2. You get into a top business school. This is probably the biggest caveat. Take a look at this list. If your school is not in the top 30, don’t go. You’re throwing away your money. And when the list shows Harvard, they’re referring to the Harvard, not Canada’s Harvard or Romania’s Harvard — Harvard’s Harvard.
3. You understand precisely what field or industry you want to be in and then you choose the school that fits that requirement. If you want a career in technology and dream of living in Silicon Valley, go to Stanford or MIT. If you dream of working at McKinsey, go to Wharton. Make sure your school is focused on your interests. Do not compromise. McGill, for example, funnels their graduates towards a career in consulting (not big four firms, see point 2) or investment banking. All their resources are dedicated to those fields. It extends to the type of teachers they employ to career services to guest speakers. Hence, if you’re a marketer or tech buff, it’s not the school for you. If you want a job in another area, no problem. Just makes sure your school’s core competency is aligned with your dream. Don’t waste your time otherwise.

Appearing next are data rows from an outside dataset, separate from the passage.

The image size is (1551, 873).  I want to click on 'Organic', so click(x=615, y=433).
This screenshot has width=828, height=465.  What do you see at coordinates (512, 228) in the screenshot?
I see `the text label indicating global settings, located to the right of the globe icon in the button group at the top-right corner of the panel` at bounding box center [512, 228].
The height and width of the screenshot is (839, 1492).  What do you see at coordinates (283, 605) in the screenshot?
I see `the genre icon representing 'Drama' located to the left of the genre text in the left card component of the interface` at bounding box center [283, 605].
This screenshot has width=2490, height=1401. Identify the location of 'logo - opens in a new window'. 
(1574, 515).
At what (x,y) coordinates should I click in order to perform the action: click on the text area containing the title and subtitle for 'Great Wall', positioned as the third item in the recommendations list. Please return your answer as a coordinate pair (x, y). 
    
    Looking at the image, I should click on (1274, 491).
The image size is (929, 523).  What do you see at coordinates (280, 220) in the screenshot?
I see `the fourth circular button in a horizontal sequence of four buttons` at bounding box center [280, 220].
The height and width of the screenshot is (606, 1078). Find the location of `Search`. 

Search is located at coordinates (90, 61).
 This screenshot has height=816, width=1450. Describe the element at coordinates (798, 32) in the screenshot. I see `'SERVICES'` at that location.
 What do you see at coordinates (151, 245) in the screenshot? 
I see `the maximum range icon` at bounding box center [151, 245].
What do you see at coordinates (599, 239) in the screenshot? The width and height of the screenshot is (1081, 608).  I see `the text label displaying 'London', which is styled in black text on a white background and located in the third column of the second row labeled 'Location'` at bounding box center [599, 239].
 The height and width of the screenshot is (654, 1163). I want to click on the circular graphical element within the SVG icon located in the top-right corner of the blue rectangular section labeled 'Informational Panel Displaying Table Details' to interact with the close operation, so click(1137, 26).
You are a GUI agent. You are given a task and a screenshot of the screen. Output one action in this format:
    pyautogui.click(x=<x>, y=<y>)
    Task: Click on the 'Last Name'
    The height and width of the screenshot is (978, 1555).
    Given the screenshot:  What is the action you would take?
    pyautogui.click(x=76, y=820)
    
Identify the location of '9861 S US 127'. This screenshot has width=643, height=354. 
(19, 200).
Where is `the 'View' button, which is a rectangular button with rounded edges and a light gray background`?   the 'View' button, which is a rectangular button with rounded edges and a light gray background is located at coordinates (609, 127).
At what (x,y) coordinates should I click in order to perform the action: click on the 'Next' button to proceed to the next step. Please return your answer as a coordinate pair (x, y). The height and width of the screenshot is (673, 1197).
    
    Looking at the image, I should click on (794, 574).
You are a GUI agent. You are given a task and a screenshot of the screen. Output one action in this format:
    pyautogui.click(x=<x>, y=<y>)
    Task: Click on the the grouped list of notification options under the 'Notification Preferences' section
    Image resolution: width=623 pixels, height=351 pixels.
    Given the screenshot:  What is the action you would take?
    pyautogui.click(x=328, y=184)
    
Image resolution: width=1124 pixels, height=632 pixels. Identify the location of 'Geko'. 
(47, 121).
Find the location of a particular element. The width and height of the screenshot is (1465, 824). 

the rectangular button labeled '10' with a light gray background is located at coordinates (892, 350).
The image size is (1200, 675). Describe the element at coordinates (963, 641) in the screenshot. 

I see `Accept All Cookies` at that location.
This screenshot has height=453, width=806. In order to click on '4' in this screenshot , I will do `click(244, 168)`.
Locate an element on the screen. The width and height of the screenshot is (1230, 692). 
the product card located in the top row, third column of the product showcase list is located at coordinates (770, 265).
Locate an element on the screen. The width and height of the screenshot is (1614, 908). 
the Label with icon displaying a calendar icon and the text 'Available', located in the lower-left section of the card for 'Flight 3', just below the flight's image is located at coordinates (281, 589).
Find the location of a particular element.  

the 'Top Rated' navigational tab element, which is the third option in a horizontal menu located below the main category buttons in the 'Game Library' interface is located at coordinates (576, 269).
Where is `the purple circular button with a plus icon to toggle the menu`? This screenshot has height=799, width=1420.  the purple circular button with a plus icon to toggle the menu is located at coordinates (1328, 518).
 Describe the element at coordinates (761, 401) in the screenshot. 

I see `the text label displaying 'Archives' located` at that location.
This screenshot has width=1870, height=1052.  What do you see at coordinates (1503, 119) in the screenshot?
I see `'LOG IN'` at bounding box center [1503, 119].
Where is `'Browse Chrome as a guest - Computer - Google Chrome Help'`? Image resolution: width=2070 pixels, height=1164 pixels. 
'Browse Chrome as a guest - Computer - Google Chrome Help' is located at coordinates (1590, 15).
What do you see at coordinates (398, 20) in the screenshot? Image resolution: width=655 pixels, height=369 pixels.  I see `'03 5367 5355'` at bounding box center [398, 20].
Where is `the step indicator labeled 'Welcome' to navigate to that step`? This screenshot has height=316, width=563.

4. You want a career in anything besides sales. If you want a career in sales, just sell. You can’t learn anything from two years of business school you can’t learn from making a cold-call.
5. You want to be an entrepreneur. Again unless you plan on getting into the Stanfords, MITs and Harvards of the world, getting your MBA is a waste of time if you know right off the bat that you want to start a startup.
Actually, I think it’s dangerous.
When you’re starting a startup you don’t want to think like everybody else. You need to have your own views on the business world and your own unique strategies to take on incumbents.
And when you pay an exorbitant amount for your education, anywhere from $50k to $250k, you’re destroying your runway. That mountain of debt reduces your ability to fail. How long can you afford to go without a paycheck when you’re required to pay $1k a month in interest? If you believe in your startup wholeheartedly, but can’t pay your rent, you can always go crash on your buddy’s couch for a while or move back in with your folks. There is no couch surfing debt.
So with that said, I enjoyed my time completing my MBA, and I’m proud to have done it. But it’s not for everybody. Like everything in life, there are pros and cons. Hope I helped shed some light on them.